Care to share which comboes irk thee so?
None of the following would be allowed in my game, no matter how much you begged:
Zhentarim Fighter variant class
Imperious Command
Doomspeak
Never Outnumbered Skill Trick
Dreadful Wrath
Dread Witch PrC
Nightmare Spinner PrC
Shadowcraft Illusionist PrC
I just love how melee types get an option to deny an opponent actions via, for example, Intimidating Rage, Instantaneous Rage, Imperious Command, and the Never Outnumbered skill trick.
...at will, through spell resistance, and at DC's that depend on skill bonuses (the optimized build in the handbook you link to averages about a 54 DC Will Save to resist, and includes suggestions for getting the average DC up to 73 or so).
It's too easy using the full range of splatbooks for casters to bump the DC's of spells up, but if you allow spell like abilities save DC's to depends on skill bonuses then it even more strongly encourages the all or nothing immunity based game you see at high levels.
Such a thing is normally the domain of casters, and seeing melee get a shiny BC option is cool.
Seeing melee get some battle control/buffing/debuffing is cool. Silly tricks like the above is not. Basically, I believe that casters are too powerful and have too powerful options that make them even more powerful. So, since I intend to take casters down a peg or two, I don't feel the need to make BC/buff/debuff options for noncasters compete in power with what is possible for casters via WotC's endless poorly thought out source books.
Equally as bad to me as the lack of balance is the shear ugliness of the WotC 'system'. Some of the powers are class abilities. Some are feats. Some are skill tricks! Some interface with the skill system: others create new subsystems of their own. Some are extraordinary abilities: others are supernatural. Often there are six or ten mechanical variants on the same concept. It's a mess, and to a large extent its that mess that creates all the unintended consequences when you start pulling things from disparate source books.

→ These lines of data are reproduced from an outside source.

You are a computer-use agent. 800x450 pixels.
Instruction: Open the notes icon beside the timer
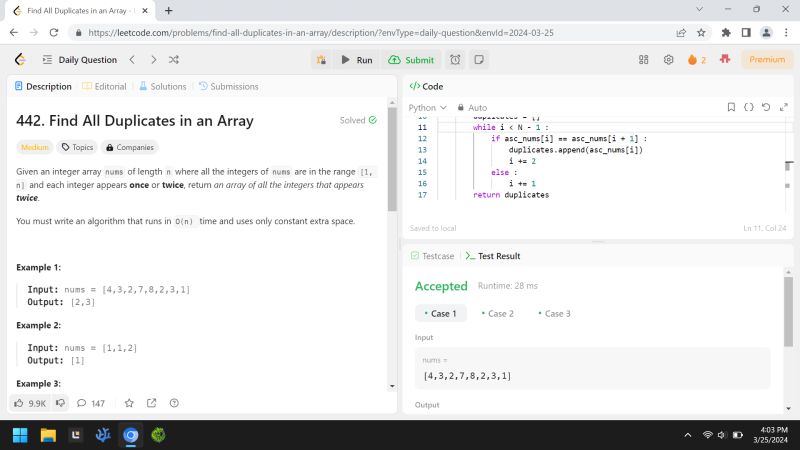click(x=479, y=60)
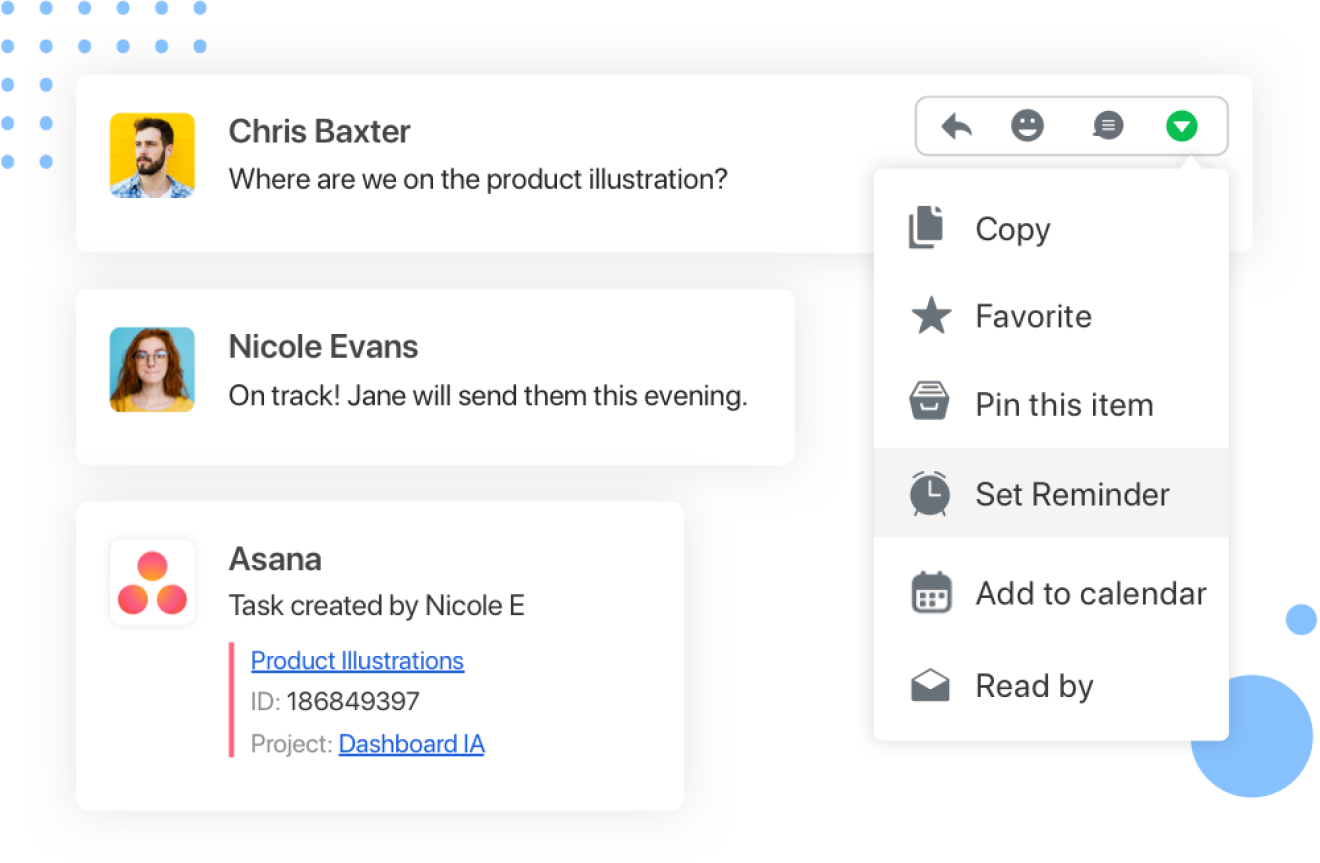This screenshot has width=1320, height=863.
Task: Click the Asana task ID number
Action: coord(370,701)
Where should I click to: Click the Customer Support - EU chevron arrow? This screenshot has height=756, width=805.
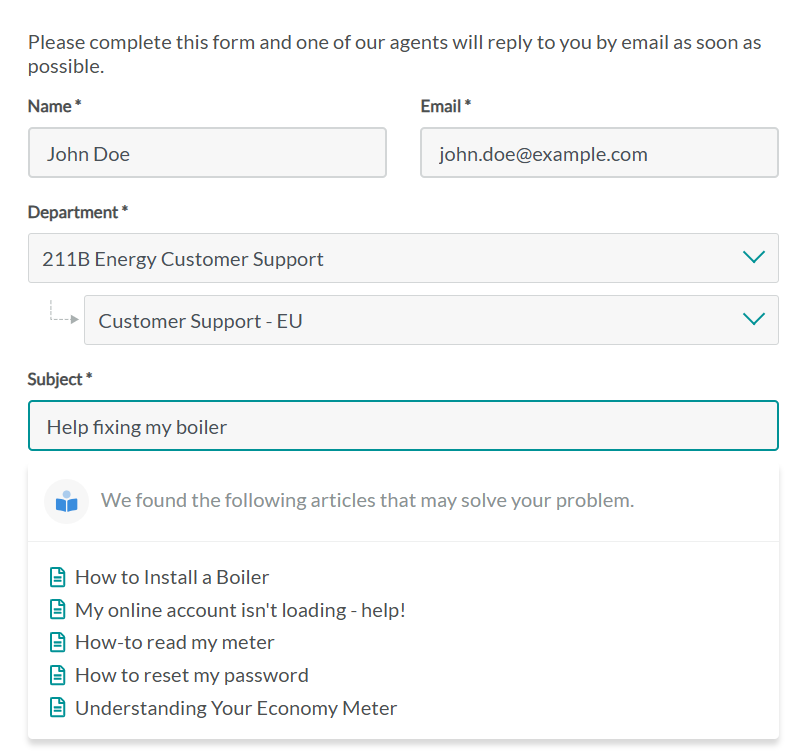pyautogui.click(x=754, y=320)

I personally feel the start of making it viable is making the skill itself actually useful even without any tricks, classes, and feats. I'd remove the restriction of needing to be threatening the target in order to use demoralize foes and just allow anyone to attempt to intimidate anyone within 30' who can clearly percieve them. Then I'd allow you to trade penalities on your skill check for improvements to the effect like additional targets, all targets within range, greater range, additional penalties (-3 rather than -2), etc. with no need for feats or skill tricks. This makes the skill and the action valuable in and of itself.

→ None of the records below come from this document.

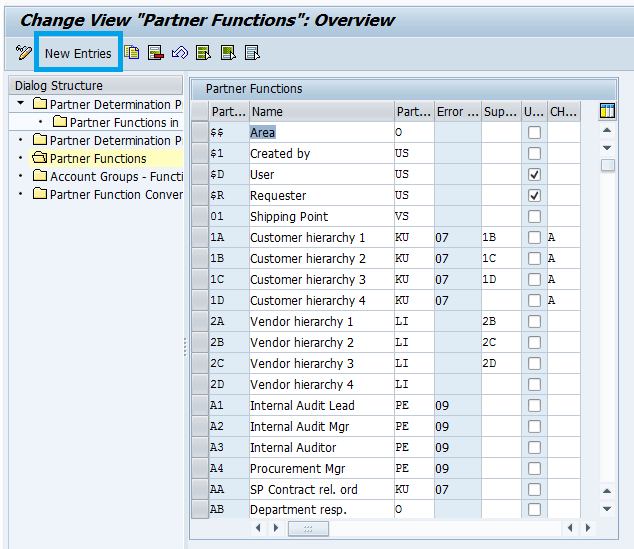634x549 pixels.
Task: Uncheck the unique checkbox for Requester row
Action: [534, 196]
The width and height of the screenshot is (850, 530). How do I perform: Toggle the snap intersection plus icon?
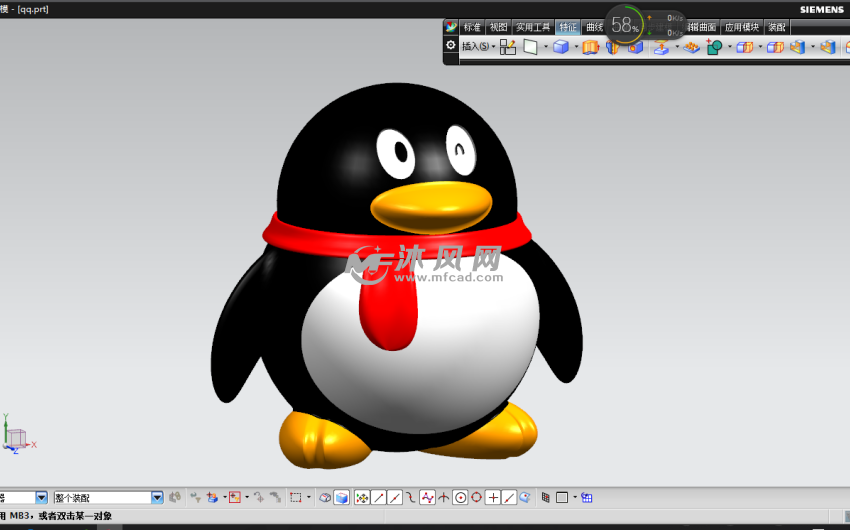point(493,497)
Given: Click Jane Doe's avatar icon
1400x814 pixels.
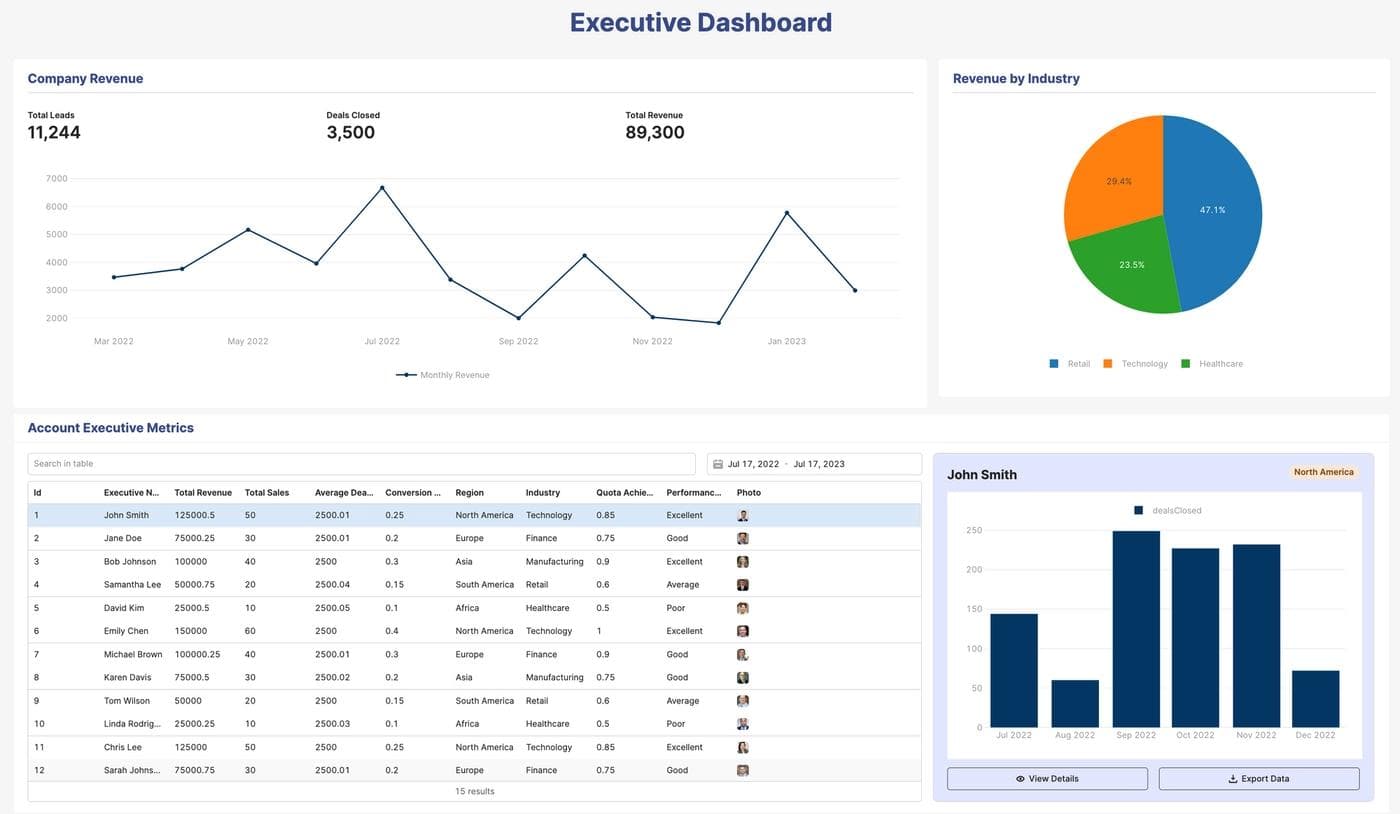Looking at the screenshot, I should tap(743, 537).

Then I'd add feats that made it better. Some ideas off the top of my head.
Feat #1: When you demoralize a foe, you can also attempt to intimidate every foe you threaten for free.

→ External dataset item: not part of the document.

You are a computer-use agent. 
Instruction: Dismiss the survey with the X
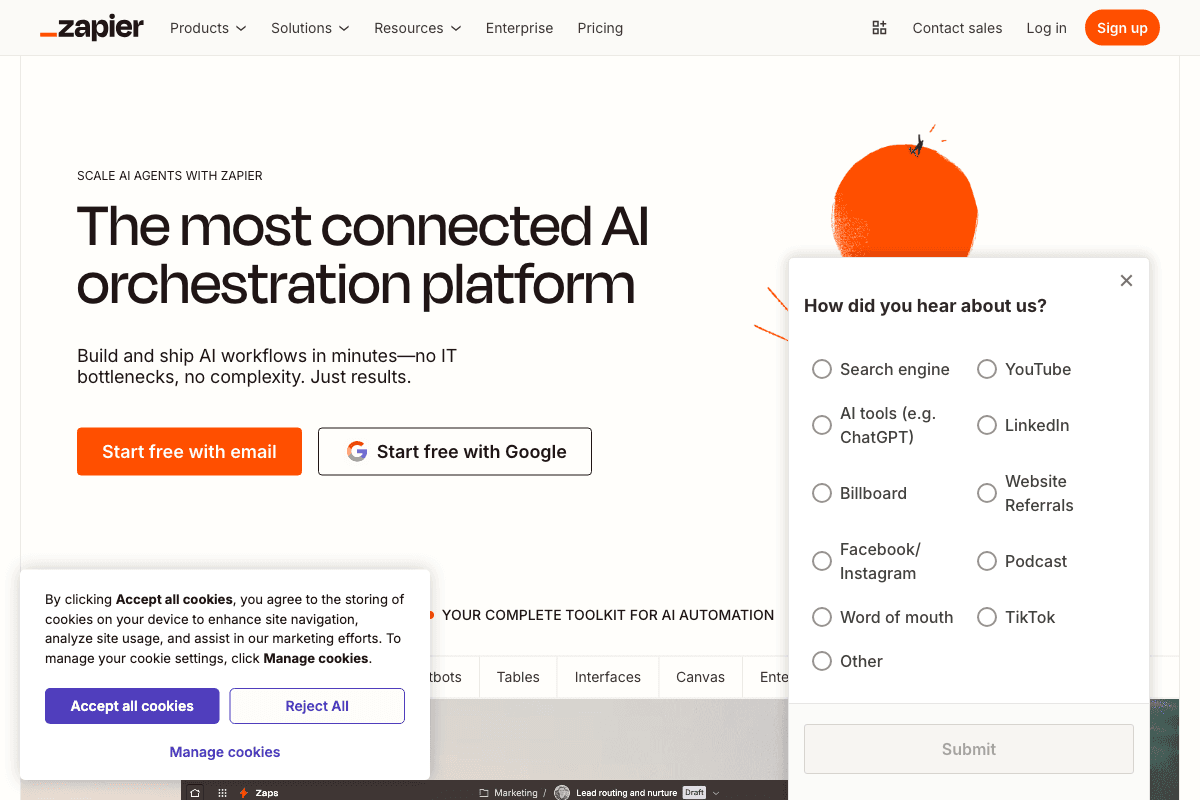(x=1126, y=280)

Feat #2: Whenever you demoralize a foe, the shaken condition always lasts one round longer than normal.
Feat #3: Whenever you rage, you can demoralize foes as a free action.
Feat #4: Whenever you charge, you can attempt to demoralize the target of your charge as a free action.
Feat #5: Whenever you score a critical hit, you can attempt to demoralize foes as a free action.
Feat #6: Whenever you drop a foe (ei, render them dead or unconscious), you can attempt to demoralize foes as a free action.
Feat #7: You can trade your normal full attack action for a single attack + demoralize foes.
I'd consider bundling Feats #4, #5, and #6 into a single Tactical feat. Note that the system is unified and largely classless. There is no need for PrC's, variant class features, skill tricks and all that other baggage. It's clean. Every single thing channels through the skill system, and because the skill itself scales there is no need to describe how anything else scales. At low levels, you do a 'Finishing Move' and kill a foe and you can try to indimidate his friend at the same time. At high levels, you do the same thing, and you can try to intimidate ALL of his friends at the same time and its just built into the system.